Capital Markets

Banks loan rate jumps to two-year high on demand


Kenya Bankers Association (KBA) CEO Habil Olaka speaks at a past event. PHOTO | SALATON NJAU | NMG

The average interest charged on loans by Kenya’s commercial banks has risen to its highest level in two years amid increased demand for credit as the economy recovers from Covid-19 disruptions.

The latest data by the Central Bank of Kenya (CBK) shows the lending rate hit 12.17 percent in February –the highest since February 2020 when it stood at 12.19 percent.

Demand for credit has gone up in the personal and household, trade, and manufacturing segments, with banks seeking regulatory approval to raise rates on riskier borrowers.

“Demand for credit is among the biggest factors affecting loan pricing, however, excise charged on loan fees and commissions and the lending rate are not related,” said Kenya Bankers Association (KBA) chief executive Habil Olaka in an earlier interview.

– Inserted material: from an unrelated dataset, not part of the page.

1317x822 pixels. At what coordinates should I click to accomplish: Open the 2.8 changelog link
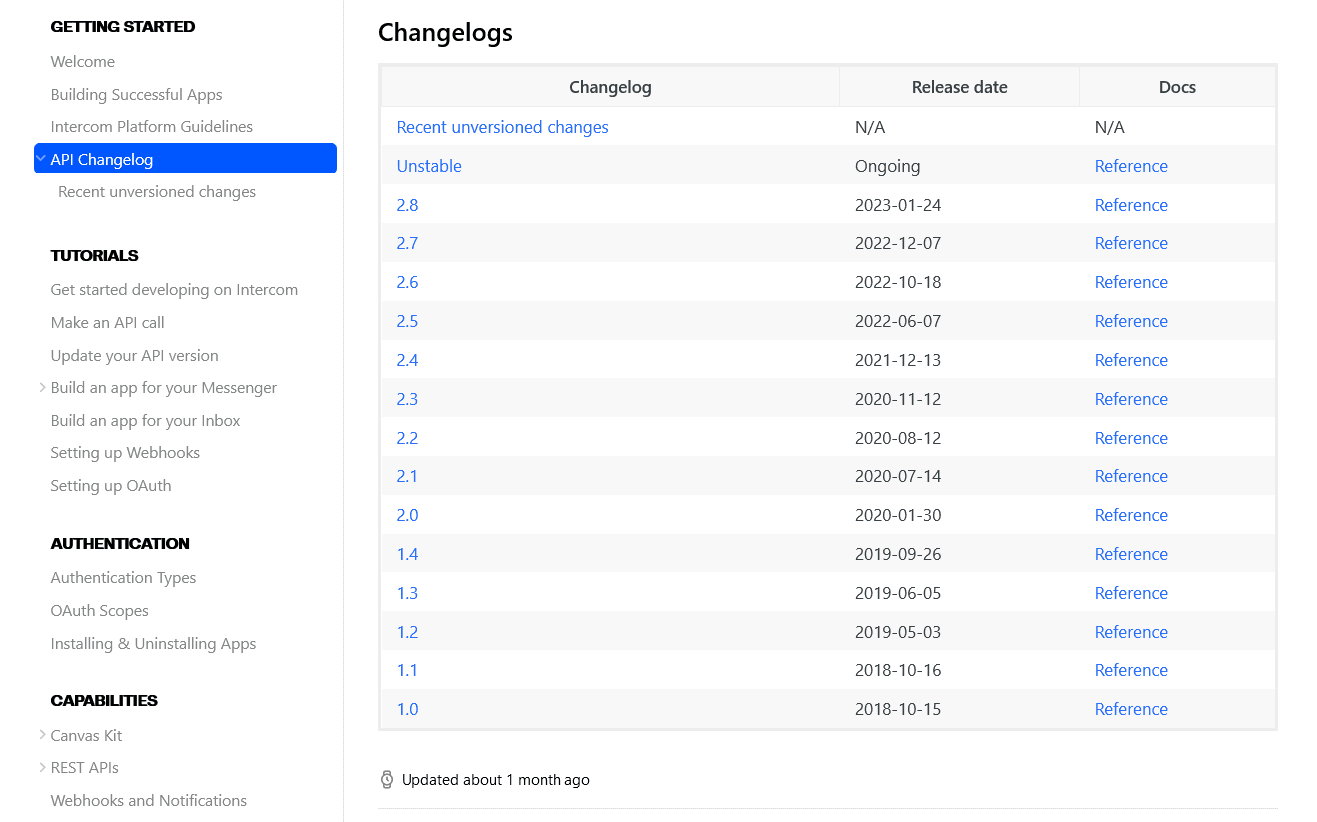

Several lenders have sought approval from the CBK to switch to risk-based loan pricing, setting the stage for expensive credit for small traders and workers in the informal sector.

Equity Bank #ticker:EQTY was the first lender to publicly reveal that the regulator had approved the risk element in its lending formula, two years after discussions started.

Lenders such as Co-op Bank #ticker:COOP , KCB Group #ticker:KCB , and NCBA Group #ticker:NCBA have remained tightlipped on their applications to the CBK for review of their lending rates.

The increase in lending rates signals a higher cost of credit to households and businesses in the coming months as the economy rebounds.

At the peak of the Covid-19 pandemic, industries and corporates cut down their activities in adherence to the restrictive measures undertaken, in what saw a dip in consumption, resulting in job cuts and income losses among employees.

Bank executives had protested to the International Monetary Fund (IMF) over the CBK’s reluctance to approve their applications to raise the cost of loans following the scrapping of interest rate controls on November 7, 2019.

On its part, CBK has said it had examined the new loan pricing models presented by banks and found them wanting, sending the lenders back to the drawing board.

Banks have been eager to price loans to different clients based on their risk profile but this flexibility remained a mirage after the CBK stepped in as the de facto controller of the cost of credit.